Sunday, June 18, 2006

End of an Era

I have let my subscription to TV Guide lapse. I first subscribed over 36 years ago, when I got the first television of my very own, a 12" black and white portable. (I think it's still working. I gave it to a friend of mine when I got my second TV, a 19" color set. She's blind, and doesn't use it, but she has it around just in case a visitor wants to watch something.) I have continued the subscription pretty much continually ever since then--though I remember one period when I didn't renew, because it was being delivered too late. I just bought it at the supermarket.

There are two reasons why I no longer find it useful. First of all, it doesn't tell me what's on. With the advent of cable television, TV Guide was no longer able to provide complete listings. They did try. They published separate editions for each cable system, at least here in New York. But there still wasn't enough space for all of the minor channels.

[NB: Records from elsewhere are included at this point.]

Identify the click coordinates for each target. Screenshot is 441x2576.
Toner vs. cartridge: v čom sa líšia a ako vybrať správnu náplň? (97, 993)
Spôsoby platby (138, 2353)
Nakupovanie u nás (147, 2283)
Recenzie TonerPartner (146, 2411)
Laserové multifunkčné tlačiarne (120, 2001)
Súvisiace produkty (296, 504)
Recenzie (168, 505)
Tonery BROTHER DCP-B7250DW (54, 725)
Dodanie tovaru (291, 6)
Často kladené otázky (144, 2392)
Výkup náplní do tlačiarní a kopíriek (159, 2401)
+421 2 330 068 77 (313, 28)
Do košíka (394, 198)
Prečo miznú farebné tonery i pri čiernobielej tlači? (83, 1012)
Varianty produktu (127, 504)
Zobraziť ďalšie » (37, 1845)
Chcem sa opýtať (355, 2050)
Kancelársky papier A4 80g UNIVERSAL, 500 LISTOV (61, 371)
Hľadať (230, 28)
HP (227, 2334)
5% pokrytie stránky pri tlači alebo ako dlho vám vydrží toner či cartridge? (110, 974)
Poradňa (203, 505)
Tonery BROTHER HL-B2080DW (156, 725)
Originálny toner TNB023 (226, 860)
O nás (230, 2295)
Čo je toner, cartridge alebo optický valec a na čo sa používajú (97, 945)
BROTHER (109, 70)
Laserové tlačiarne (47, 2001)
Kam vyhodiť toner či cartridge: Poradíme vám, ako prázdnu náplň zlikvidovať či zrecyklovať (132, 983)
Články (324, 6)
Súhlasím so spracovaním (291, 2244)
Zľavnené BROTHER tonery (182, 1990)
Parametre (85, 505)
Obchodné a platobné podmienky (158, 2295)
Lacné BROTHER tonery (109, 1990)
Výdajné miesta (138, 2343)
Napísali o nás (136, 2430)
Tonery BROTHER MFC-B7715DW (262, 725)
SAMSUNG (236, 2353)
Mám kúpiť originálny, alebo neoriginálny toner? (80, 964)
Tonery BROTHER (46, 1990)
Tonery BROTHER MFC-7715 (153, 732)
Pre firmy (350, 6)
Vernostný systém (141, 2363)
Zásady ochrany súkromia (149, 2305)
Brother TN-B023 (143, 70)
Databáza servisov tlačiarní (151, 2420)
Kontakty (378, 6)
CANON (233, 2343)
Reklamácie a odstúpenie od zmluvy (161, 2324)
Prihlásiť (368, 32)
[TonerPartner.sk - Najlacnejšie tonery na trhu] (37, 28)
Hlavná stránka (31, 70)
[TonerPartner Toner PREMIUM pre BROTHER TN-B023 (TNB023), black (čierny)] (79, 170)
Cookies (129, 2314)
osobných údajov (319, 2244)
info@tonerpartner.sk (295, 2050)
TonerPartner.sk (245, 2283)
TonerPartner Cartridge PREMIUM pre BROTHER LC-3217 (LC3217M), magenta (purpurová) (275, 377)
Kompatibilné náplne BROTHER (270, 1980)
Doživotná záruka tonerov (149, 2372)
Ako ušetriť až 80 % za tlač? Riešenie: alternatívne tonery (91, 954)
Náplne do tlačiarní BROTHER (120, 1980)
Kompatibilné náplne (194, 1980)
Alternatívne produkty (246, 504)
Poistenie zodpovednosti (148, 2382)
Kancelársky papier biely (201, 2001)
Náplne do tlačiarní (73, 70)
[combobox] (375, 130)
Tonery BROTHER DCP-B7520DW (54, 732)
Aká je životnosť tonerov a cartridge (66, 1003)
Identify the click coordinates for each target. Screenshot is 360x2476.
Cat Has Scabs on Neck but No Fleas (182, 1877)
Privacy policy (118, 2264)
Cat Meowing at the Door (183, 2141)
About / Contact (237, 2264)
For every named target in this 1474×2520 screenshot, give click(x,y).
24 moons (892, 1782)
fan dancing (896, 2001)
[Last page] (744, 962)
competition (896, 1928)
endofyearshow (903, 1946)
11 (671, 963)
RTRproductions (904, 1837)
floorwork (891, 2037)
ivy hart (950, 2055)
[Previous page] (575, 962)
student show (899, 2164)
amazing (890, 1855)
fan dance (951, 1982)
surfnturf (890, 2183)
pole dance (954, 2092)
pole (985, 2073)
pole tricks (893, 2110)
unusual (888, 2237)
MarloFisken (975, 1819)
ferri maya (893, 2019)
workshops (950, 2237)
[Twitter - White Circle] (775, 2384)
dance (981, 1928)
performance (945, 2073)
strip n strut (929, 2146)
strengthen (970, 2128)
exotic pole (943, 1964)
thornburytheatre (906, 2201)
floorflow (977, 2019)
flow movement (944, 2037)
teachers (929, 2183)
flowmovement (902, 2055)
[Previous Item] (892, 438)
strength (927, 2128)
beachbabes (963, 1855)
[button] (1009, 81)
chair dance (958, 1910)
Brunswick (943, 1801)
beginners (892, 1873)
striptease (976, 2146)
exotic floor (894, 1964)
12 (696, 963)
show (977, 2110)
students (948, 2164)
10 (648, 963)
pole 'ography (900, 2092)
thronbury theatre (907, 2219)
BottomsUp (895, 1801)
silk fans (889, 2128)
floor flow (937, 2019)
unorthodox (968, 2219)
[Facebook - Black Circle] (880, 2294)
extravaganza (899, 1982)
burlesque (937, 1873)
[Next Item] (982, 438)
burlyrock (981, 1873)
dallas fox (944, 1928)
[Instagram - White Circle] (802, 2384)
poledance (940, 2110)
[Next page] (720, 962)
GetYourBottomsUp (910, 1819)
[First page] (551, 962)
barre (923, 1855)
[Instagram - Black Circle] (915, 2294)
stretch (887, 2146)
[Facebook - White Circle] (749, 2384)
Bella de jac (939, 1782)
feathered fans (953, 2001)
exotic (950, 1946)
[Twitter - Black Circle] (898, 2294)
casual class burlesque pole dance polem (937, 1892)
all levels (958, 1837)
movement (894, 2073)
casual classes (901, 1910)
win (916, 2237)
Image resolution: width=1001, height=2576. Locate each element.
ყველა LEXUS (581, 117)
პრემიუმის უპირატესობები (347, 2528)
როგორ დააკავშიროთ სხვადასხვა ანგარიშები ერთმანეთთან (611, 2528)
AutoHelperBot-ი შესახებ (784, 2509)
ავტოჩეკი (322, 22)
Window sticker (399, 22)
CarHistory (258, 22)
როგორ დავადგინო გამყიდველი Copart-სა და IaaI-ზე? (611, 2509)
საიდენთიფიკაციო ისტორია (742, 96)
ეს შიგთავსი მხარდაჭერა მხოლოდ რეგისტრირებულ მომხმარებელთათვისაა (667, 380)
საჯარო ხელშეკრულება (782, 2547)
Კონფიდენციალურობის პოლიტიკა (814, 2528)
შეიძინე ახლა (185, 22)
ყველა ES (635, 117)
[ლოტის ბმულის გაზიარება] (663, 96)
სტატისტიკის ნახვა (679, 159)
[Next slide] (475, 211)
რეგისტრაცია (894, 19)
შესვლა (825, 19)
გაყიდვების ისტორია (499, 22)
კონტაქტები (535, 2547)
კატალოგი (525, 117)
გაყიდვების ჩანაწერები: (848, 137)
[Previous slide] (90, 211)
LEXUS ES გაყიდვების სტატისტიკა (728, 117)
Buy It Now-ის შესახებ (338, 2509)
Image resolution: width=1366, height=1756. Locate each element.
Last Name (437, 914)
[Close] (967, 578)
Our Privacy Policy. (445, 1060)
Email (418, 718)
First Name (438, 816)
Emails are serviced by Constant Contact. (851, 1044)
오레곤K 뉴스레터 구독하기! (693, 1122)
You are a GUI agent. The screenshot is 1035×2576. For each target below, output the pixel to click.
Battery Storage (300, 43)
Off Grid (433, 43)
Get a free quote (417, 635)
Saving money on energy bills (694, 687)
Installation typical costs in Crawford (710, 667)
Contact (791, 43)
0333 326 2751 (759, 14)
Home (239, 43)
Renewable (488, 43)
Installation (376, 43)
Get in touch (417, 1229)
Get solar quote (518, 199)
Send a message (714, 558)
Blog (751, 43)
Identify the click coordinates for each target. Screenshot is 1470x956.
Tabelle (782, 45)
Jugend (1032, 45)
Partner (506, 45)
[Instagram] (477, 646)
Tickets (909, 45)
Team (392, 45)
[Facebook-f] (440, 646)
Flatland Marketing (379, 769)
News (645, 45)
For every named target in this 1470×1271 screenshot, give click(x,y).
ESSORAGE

Now they've given up, in favor of their online guide. But even there, they don't give detailed listings for things like the local access channels. These are available on the on-screen guide from the cable company itself--which has made all external guides pretty much redundant. The only reason I go to the online TV Guide is because it is much easier to do a search there than on the television.

Still, the hard-copy TV guide has a lot of articles about various shows--which I never read. Why? because of the second reason I'm not renewing my subscription: I just don't watch that much TV any more. There are no series I keep up with--not even the ones on HBO, that I did for a while. We do like to watch some of the Masterpiece Theatre and Mystery! programs on PBS. But otherwise the only time I have the TV on is to watch a recorded movie or for very specific shows: a sports event here, an awards show there, occasionally a documentary of some sort--though my wife watches more of them than I do.

So a TV Guide subscription has become rather useless, one more thing to stuff the mailbox and clutter up the apartment. I used to be a huge TV fan, watching dozens of hours a week, keeping two VCRs busy. Now, I doubt I average even an hour a day, not counting recorded movies. It is the end of an era.